Using the records below, quote only the span that opens with the line containing "Click the パスワードを再入力" and closes with the line containing "Image resolution: width=740", exactly and inclusively.

SOURCE DATA:
━━━

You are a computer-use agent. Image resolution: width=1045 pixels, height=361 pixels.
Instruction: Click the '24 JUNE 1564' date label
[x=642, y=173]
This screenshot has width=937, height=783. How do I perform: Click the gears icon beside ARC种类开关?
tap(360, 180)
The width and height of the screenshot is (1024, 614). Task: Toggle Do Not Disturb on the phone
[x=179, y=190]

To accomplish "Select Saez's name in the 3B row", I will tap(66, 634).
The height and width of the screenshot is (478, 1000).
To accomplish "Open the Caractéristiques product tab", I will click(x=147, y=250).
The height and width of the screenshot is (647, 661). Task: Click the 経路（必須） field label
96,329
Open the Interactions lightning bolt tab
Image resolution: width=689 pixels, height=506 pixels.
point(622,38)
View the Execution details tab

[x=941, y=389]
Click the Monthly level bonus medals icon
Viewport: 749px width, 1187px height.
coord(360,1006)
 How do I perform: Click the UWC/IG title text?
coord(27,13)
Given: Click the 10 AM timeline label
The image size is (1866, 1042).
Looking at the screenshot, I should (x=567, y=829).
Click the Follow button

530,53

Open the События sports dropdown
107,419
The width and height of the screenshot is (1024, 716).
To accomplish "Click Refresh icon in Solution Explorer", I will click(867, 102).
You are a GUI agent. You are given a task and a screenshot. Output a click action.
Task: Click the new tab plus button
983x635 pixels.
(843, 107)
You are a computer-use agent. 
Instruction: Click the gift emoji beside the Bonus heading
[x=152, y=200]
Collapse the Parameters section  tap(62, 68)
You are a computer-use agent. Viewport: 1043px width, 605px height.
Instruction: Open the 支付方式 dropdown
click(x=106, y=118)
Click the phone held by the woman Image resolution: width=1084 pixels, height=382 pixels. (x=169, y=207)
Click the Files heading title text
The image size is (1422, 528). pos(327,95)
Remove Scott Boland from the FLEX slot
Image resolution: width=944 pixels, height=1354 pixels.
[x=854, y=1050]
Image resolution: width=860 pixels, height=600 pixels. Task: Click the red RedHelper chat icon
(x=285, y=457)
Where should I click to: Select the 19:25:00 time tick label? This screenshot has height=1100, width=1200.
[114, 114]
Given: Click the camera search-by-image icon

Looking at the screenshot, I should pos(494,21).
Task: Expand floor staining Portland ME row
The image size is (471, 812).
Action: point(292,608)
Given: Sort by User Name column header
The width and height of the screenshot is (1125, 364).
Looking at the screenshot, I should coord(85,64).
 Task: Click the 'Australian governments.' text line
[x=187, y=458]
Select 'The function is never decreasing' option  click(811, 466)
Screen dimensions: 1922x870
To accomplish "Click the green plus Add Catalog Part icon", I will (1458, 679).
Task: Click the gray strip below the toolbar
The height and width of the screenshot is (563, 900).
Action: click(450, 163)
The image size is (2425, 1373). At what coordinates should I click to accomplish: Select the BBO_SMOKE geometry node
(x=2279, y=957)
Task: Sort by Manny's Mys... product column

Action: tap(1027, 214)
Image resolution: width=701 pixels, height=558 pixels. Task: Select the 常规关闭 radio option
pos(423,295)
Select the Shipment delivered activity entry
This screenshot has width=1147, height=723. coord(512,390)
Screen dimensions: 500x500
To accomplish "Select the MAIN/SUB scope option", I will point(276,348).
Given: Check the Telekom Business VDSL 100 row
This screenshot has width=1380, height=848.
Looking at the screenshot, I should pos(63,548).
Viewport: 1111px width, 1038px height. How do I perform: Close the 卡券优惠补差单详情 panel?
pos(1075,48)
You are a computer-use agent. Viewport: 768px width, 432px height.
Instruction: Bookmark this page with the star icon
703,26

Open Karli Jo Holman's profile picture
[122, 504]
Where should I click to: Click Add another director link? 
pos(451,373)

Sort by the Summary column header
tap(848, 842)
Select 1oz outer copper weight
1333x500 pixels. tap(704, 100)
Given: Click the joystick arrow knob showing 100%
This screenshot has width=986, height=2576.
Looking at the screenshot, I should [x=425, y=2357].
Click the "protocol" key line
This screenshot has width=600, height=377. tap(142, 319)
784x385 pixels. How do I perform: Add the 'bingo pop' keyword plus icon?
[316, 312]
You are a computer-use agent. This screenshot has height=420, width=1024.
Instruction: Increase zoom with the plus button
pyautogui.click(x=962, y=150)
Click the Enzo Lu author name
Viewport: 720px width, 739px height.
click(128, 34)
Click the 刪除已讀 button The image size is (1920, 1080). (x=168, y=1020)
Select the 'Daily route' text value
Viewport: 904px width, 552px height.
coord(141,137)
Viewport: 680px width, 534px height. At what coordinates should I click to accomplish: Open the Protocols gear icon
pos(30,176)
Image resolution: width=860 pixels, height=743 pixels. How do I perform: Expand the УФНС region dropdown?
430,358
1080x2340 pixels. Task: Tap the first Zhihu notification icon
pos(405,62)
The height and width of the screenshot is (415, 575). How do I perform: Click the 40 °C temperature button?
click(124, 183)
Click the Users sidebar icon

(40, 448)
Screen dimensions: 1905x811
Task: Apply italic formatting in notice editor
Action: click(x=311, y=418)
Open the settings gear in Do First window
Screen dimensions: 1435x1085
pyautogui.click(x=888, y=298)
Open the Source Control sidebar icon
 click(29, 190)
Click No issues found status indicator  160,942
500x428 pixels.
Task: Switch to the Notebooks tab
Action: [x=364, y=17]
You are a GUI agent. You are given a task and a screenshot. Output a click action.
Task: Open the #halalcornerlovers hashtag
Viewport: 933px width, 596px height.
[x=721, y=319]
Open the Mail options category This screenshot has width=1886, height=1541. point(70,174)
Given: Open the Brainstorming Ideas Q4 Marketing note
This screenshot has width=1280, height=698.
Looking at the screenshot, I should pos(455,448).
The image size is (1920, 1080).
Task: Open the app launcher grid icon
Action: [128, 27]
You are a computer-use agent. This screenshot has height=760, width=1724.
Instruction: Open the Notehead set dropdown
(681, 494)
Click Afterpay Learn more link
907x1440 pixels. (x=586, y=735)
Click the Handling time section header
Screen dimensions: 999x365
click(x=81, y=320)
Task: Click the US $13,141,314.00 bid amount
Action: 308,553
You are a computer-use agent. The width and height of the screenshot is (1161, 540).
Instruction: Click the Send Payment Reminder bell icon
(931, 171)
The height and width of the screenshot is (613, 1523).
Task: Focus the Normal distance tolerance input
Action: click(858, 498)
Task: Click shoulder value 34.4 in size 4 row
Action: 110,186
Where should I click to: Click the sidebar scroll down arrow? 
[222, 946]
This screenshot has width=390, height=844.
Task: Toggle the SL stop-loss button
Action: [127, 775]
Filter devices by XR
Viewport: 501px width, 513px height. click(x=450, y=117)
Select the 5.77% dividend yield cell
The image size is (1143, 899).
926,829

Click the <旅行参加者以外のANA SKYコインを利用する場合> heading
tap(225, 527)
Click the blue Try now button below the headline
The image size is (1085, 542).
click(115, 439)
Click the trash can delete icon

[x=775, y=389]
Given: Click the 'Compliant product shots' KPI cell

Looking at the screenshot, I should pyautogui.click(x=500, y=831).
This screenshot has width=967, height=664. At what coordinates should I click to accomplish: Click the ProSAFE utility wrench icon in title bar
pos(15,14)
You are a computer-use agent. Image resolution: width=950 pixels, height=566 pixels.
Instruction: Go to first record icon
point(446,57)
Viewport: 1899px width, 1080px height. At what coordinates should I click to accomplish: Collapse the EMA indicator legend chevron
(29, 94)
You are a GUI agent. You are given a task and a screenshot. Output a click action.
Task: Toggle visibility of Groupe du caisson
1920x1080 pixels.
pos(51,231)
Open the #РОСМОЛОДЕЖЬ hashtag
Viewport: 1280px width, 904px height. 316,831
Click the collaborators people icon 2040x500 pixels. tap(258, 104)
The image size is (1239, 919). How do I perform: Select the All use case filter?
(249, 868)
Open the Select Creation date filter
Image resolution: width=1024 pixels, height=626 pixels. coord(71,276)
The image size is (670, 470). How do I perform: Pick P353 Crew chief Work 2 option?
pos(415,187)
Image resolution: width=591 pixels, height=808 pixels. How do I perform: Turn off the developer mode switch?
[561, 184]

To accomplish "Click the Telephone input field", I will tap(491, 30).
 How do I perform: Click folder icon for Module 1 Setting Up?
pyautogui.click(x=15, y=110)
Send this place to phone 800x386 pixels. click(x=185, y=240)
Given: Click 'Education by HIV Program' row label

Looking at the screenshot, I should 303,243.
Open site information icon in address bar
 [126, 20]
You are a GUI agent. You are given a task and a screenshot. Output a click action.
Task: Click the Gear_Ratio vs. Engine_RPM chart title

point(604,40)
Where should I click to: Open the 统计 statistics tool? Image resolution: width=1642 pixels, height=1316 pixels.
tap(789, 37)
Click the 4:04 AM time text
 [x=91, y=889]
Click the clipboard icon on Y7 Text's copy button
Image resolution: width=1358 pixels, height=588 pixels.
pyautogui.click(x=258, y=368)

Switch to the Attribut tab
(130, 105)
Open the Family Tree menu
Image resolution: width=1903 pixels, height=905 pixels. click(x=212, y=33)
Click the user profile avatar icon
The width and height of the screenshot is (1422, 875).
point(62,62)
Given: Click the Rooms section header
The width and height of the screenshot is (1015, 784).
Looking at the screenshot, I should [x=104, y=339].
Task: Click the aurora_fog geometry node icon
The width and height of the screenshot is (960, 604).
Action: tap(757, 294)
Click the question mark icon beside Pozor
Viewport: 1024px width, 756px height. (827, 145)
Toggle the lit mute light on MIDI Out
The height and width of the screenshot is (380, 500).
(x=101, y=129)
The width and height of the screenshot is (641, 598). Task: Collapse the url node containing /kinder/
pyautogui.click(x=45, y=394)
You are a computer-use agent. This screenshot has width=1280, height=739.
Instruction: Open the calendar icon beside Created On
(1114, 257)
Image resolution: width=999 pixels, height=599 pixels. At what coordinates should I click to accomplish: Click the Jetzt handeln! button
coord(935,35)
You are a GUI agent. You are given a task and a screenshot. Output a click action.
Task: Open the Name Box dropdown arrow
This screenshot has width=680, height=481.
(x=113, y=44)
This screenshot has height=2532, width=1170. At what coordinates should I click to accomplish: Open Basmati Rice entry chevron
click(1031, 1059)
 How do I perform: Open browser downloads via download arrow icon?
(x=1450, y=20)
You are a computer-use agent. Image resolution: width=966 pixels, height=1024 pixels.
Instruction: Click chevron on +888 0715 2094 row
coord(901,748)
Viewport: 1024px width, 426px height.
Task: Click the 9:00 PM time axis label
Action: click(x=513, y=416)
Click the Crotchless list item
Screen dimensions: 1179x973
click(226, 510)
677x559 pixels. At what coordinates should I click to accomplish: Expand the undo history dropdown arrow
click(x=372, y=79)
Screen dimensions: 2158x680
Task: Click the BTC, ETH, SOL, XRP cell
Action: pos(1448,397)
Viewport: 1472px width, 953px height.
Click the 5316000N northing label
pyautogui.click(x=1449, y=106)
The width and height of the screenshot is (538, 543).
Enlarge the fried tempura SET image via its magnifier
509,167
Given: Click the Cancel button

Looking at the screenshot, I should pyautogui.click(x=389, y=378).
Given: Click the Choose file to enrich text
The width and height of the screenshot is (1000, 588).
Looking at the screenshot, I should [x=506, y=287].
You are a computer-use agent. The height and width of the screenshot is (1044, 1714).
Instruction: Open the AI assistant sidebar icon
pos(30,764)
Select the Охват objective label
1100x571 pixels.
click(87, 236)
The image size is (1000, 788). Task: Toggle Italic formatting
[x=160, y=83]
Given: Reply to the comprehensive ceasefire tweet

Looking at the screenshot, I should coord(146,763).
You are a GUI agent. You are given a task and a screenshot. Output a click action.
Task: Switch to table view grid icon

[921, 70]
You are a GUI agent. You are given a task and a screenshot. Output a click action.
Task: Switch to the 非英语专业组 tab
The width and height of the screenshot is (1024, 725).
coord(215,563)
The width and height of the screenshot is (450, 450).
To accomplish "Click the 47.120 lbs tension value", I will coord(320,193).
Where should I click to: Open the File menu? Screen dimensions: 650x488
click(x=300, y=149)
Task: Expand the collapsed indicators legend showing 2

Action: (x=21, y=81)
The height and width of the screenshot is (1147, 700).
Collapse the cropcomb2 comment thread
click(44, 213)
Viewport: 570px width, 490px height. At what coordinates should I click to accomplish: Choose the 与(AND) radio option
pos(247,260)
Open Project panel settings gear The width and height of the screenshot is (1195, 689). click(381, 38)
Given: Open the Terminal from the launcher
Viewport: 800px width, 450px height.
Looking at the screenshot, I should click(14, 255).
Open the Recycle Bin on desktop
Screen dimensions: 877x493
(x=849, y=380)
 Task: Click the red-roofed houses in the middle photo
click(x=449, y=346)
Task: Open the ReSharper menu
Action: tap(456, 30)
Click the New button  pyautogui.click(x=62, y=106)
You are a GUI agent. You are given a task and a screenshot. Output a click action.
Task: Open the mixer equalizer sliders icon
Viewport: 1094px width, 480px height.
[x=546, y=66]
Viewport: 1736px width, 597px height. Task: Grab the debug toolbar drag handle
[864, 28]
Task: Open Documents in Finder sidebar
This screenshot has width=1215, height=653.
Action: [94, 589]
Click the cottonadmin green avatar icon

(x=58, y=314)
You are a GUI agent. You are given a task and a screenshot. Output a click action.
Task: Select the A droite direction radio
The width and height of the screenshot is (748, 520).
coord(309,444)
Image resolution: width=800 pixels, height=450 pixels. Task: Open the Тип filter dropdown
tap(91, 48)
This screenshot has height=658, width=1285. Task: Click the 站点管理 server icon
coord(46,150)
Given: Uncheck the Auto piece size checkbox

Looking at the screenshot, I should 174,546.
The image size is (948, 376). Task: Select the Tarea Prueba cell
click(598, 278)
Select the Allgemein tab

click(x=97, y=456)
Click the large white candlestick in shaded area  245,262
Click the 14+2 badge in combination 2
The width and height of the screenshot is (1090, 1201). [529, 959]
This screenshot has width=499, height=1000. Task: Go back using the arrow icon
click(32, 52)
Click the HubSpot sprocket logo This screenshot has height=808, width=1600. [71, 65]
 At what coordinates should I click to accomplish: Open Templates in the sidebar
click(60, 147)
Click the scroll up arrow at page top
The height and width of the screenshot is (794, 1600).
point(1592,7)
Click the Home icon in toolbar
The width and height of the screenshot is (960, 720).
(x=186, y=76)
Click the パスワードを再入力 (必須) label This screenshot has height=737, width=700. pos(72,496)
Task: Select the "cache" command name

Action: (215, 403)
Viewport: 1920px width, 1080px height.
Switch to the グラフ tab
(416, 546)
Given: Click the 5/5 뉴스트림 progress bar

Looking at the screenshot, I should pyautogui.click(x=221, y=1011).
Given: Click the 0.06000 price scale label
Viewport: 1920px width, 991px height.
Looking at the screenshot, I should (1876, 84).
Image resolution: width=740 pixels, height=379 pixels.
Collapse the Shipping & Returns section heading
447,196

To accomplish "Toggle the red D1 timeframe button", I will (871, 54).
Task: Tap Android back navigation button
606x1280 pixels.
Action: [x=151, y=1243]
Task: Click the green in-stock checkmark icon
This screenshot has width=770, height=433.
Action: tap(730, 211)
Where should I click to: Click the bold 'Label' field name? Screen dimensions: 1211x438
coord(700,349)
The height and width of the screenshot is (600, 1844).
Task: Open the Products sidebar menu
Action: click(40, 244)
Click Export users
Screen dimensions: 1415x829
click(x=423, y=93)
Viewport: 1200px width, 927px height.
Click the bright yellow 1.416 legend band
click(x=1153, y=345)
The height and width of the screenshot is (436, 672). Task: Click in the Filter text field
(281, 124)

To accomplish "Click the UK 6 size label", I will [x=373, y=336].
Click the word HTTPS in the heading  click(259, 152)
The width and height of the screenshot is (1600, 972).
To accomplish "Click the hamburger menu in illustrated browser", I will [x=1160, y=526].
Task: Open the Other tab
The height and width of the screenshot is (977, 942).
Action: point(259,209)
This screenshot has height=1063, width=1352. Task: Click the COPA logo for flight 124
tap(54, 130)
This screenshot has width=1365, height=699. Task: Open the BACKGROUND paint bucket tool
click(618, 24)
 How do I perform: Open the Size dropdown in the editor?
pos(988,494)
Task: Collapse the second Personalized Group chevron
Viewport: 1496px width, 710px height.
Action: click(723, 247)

━━━

SOLUTION FOR THIS PROBLEM:
Click the パスワードを再入力 (必須) label This screenshot has height=737, width=700. pos(72,496)
Task: Select the "cache" command name

Action: (215, 403)
Viewport: 1920px width, 1080px height.
Switch to the グラフ tab
(416, 546)
Given: Click the 5/5 뉴스트림 progress bar

Looking at the screenshot, I should pyautogui.click(x=221, y=1011).
Given: Click the 0.06000 price scale label
Viewport: 1920px width, 991px height.
Looking at the screenshot, I should (1876, 84).
Image resolution: width=740 pixels, height=379 pixels.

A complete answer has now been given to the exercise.